▸ WHAT THE TASK ASKS: Scan the data below for the string "will". Show every line where it turns up.

** Opening MATERIAL SUPPLIED block **

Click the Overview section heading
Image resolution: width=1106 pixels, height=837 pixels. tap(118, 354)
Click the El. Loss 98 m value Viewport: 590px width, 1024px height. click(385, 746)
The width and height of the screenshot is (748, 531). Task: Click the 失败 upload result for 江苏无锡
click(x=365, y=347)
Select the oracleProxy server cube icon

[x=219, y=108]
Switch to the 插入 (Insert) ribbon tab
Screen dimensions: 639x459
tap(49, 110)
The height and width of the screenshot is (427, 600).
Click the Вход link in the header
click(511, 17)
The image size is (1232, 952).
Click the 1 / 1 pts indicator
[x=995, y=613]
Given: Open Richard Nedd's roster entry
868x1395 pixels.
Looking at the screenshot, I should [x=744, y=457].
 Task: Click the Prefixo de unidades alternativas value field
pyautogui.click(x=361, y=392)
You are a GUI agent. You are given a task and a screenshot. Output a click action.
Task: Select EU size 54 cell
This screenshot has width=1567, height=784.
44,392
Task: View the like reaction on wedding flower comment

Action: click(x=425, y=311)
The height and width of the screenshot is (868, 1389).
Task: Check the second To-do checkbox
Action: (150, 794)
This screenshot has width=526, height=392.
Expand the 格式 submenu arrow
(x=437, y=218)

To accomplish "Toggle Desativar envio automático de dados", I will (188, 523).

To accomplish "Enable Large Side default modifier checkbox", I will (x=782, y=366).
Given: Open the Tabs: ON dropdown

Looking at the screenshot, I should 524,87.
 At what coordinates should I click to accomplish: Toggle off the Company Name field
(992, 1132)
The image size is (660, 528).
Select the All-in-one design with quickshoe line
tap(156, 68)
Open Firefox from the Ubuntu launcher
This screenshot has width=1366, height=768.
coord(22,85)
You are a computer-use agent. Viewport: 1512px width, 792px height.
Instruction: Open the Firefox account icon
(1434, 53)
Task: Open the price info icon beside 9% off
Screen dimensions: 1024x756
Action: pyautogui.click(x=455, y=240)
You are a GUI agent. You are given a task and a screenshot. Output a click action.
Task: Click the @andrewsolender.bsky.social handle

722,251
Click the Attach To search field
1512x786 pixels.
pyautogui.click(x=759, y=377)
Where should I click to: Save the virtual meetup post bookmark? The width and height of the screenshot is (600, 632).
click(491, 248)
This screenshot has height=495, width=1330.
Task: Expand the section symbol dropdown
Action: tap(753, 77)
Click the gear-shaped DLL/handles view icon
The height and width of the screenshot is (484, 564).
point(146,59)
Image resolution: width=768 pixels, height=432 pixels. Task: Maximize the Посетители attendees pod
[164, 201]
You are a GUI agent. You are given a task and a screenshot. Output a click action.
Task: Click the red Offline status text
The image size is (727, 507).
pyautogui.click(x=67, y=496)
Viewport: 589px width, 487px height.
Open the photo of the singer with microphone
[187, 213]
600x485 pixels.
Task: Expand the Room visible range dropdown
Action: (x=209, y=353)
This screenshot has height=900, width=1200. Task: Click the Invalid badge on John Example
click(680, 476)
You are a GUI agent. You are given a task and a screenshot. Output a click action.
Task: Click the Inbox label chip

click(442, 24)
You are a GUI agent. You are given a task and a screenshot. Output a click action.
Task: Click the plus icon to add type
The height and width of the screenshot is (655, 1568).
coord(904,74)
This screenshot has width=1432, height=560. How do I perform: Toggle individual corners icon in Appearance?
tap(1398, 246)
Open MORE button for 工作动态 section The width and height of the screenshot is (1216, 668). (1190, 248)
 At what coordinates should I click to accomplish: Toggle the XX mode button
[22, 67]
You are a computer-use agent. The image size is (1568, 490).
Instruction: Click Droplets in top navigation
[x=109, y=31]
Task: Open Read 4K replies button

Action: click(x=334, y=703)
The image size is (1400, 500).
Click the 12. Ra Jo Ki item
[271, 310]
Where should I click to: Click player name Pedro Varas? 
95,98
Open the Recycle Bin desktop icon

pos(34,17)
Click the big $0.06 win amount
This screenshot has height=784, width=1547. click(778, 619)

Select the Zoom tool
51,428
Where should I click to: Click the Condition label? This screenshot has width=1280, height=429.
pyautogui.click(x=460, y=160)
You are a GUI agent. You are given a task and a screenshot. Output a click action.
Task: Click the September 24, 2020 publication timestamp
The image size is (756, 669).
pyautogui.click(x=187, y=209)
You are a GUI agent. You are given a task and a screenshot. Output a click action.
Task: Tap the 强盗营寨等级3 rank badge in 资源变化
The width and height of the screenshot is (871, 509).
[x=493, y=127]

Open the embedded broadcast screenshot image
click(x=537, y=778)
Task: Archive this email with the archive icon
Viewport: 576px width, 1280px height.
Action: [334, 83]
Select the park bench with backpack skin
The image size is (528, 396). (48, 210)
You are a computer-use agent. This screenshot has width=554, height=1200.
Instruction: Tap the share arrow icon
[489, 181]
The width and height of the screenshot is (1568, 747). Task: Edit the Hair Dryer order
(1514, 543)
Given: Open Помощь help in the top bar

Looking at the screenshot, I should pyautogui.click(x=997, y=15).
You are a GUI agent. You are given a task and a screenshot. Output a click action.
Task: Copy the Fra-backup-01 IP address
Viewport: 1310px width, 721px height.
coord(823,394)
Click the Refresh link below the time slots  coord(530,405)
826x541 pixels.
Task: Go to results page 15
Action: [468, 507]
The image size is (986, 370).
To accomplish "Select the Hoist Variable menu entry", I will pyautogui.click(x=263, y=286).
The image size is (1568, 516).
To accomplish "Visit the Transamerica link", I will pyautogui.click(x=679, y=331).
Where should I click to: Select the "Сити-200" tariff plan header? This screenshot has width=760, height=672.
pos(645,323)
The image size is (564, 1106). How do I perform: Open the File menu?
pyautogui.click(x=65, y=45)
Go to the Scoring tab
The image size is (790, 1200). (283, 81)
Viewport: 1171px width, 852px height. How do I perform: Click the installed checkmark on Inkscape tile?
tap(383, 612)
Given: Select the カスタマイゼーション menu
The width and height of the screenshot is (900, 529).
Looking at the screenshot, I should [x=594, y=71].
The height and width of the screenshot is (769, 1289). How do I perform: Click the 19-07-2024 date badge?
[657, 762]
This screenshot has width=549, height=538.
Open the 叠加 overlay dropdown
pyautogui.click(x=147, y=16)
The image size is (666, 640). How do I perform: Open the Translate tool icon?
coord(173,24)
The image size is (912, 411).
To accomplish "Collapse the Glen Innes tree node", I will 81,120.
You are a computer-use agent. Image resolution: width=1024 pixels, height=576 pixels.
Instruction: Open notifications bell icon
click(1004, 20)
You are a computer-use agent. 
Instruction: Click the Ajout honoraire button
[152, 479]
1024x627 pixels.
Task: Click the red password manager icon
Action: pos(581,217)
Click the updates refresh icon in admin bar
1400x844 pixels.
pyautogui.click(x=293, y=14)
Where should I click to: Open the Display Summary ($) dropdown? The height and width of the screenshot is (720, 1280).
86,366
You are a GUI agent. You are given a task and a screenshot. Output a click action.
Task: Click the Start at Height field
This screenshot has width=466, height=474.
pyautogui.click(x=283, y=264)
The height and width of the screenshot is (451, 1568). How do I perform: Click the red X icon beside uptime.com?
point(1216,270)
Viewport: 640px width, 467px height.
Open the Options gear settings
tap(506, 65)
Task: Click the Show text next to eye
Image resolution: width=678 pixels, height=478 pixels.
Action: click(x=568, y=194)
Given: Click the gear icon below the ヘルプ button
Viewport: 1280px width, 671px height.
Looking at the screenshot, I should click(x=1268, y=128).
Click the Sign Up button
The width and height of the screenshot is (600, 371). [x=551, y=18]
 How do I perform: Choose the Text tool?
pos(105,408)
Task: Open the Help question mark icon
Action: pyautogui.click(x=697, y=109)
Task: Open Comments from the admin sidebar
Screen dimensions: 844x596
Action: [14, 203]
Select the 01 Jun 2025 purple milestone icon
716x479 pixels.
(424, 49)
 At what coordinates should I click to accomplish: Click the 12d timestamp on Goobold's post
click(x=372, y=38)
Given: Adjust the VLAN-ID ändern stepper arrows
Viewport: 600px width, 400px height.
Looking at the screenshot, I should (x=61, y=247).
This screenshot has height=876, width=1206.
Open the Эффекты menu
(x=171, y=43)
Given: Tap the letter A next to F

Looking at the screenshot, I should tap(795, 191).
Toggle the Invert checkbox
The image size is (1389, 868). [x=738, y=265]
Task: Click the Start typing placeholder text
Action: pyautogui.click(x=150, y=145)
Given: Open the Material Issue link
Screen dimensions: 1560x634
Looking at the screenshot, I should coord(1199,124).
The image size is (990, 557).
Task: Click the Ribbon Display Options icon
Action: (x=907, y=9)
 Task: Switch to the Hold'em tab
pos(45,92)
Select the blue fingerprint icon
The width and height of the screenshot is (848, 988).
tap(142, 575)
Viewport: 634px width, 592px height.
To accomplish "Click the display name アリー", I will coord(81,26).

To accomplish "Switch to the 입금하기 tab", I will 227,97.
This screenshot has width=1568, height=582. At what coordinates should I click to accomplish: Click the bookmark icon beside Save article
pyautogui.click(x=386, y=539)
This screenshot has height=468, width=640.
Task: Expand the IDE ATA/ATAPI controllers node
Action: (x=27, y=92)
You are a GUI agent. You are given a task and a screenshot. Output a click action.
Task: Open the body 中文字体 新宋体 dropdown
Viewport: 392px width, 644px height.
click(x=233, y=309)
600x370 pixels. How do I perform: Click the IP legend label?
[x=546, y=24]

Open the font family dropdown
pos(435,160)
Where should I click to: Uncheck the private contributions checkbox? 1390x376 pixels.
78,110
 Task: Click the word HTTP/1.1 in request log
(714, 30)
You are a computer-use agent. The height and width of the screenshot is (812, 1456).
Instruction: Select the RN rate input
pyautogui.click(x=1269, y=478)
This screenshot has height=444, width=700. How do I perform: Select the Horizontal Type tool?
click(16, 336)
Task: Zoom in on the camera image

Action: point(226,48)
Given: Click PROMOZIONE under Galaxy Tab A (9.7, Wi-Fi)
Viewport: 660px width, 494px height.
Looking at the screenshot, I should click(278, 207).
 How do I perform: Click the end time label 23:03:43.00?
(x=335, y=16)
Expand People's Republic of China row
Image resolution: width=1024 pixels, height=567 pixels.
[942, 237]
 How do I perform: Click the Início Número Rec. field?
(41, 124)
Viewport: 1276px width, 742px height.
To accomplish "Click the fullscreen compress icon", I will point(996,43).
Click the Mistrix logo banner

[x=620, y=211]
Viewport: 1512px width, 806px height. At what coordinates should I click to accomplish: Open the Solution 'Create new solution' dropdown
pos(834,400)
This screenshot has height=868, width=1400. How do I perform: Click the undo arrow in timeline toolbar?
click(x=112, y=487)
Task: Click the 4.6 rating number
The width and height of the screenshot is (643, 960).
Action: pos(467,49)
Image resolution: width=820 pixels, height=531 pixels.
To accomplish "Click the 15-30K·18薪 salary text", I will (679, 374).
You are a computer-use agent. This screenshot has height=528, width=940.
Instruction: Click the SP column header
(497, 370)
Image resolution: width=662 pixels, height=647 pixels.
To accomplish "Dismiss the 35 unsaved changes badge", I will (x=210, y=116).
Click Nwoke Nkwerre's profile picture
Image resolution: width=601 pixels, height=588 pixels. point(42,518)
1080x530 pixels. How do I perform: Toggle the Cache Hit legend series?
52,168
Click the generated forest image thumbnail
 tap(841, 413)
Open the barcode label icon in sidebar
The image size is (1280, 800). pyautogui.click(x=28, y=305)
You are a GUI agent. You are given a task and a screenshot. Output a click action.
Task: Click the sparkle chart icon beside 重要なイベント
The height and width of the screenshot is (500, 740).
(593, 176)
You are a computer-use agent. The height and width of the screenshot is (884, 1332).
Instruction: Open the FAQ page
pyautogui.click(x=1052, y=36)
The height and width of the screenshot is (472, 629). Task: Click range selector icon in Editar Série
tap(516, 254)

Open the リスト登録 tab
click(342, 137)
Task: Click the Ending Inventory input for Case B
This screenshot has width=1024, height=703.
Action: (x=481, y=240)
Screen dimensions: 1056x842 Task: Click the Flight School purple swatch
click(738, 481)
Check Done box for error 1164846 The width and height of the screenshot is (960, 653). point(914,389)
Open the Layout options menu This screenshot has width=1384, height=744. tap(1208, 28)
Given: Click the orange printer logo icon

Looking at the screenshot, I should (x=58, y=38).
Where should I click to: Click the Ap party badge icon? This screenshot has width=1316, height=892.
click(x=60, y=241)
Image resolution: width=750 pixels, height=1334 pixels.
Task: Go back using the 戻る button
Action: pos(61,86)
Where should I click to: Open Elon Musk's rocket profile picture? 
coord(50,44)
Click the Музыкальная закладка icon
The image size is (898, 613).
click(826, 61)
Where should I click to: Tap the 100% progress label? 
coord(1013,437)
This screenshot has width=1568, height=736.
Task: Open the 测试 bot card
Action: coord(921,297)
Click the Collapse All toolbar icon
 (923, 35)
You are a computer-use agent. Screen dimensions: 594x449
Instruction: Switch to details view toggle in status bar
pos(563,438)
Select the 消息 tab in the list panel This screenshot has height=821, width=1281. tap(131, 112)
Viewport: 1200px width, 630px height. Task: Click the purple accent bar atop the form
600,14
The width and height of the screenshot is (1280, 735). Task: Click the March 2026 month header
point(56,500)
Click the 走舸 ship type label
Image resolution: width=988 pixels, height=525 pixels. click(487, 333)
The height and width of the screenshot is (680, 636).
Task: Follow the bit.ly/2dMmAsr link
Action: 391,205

** Closing MATERIAL SUPPLIED block **

▸ EXPECTED OUTPUT:
To accomplish "Toggle Desativar envio automático de dados", I will (188, 523).
To accomplish "Enable Large Side default modifier checkbox", I will (x=782, y=366).
To accomplish "Select the Hoist Variable menu entry", I will pyautogui.click(x=263, y=286).
To accomplish "Visit the Transamerica link", I will pyautogui.click(x=679, y=331).
To accomplish "Collapse the Glen Innes tree node", I will 81,120.
To accomplish "Click the display name アリー", I will coord(81,26).
To accomplish "Switch to the 입금하기 tab", I will 227,97.
To accomplish "Click the fullscreen compress icon", I will point(996,43).
To accomplish "Click the 15-30K·18薪 salary text", I will (679, 374).
To accomplish "Dismiss the 35 unsaved changes badge", I will (x=210, y=116).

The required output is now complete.